What to do ->
Would you give back exactly the lines from the line with "Click the start UT 23:0:0 label" through the end of the entries below, both included, but none of the pictures?
◆ ◆ ◆
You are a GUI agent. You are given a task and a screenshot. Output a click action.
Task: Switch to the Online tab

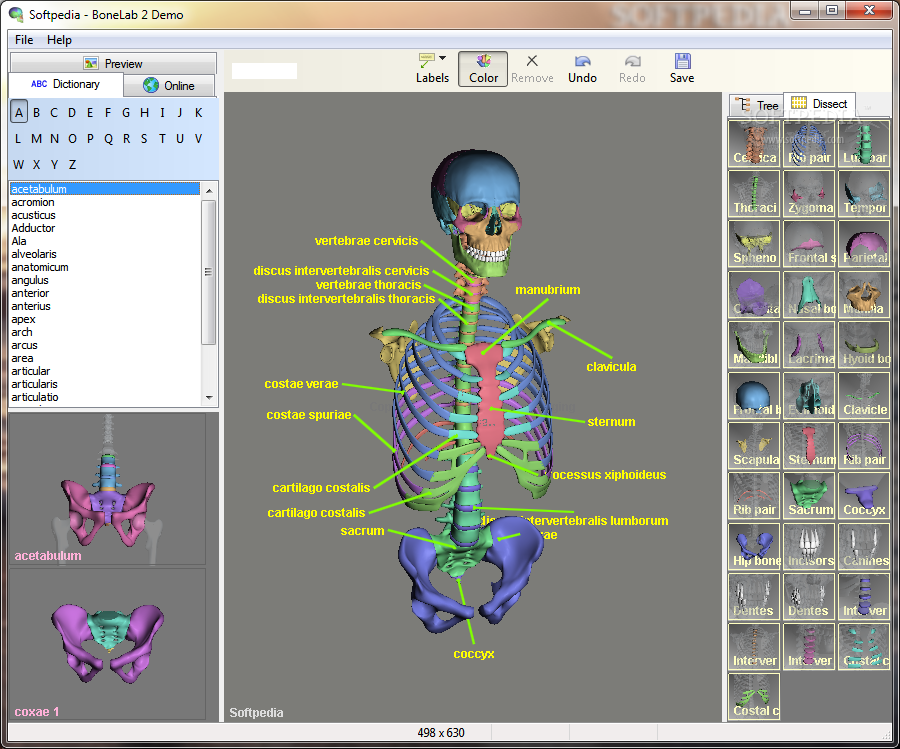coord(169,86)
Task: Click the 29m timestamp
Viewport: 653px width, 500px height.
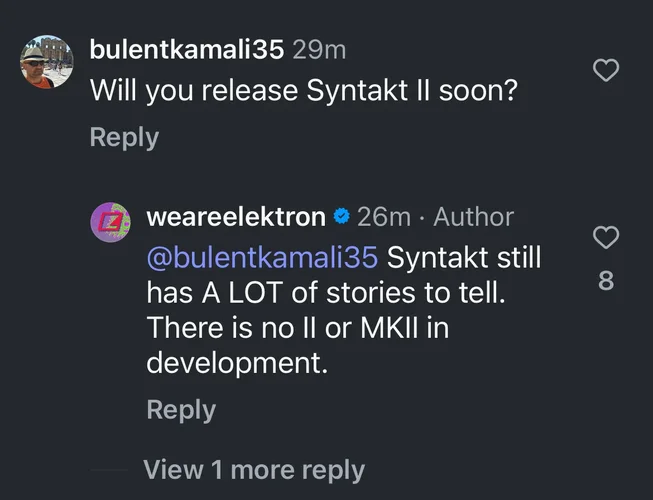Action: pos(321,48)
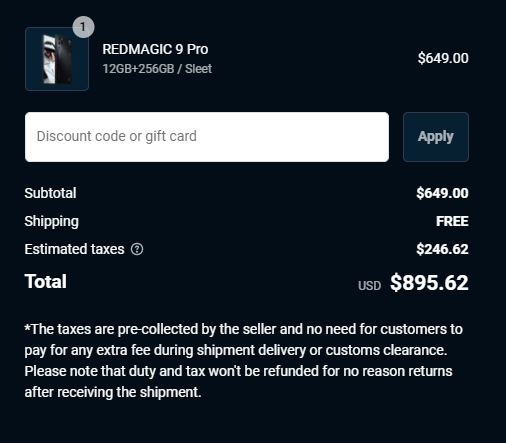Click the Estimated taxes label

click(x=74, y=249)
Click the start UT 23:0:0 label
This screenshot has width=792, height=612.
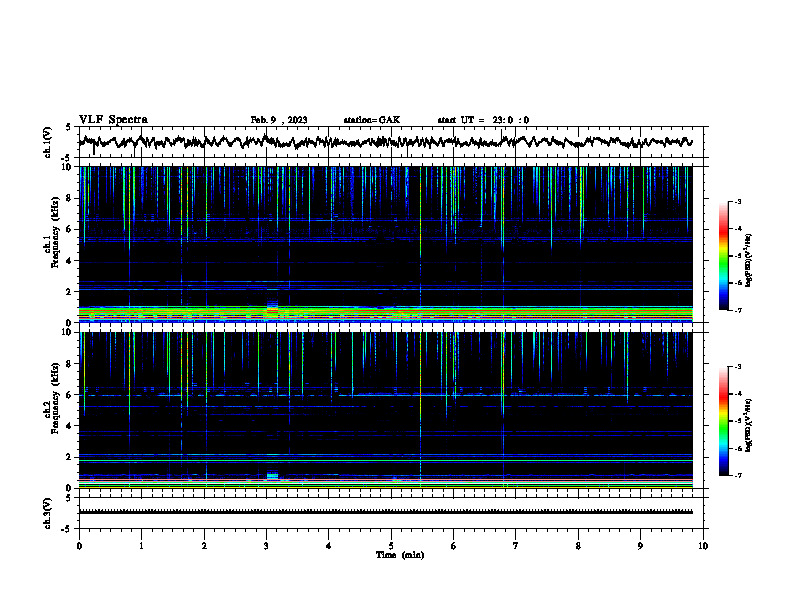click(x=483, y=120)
◆ ◆ ◆
Output of the exercise ->
Click the start UT 23:0:0 label
This screenshot has width=792, height=612.
click(x=483, y=120)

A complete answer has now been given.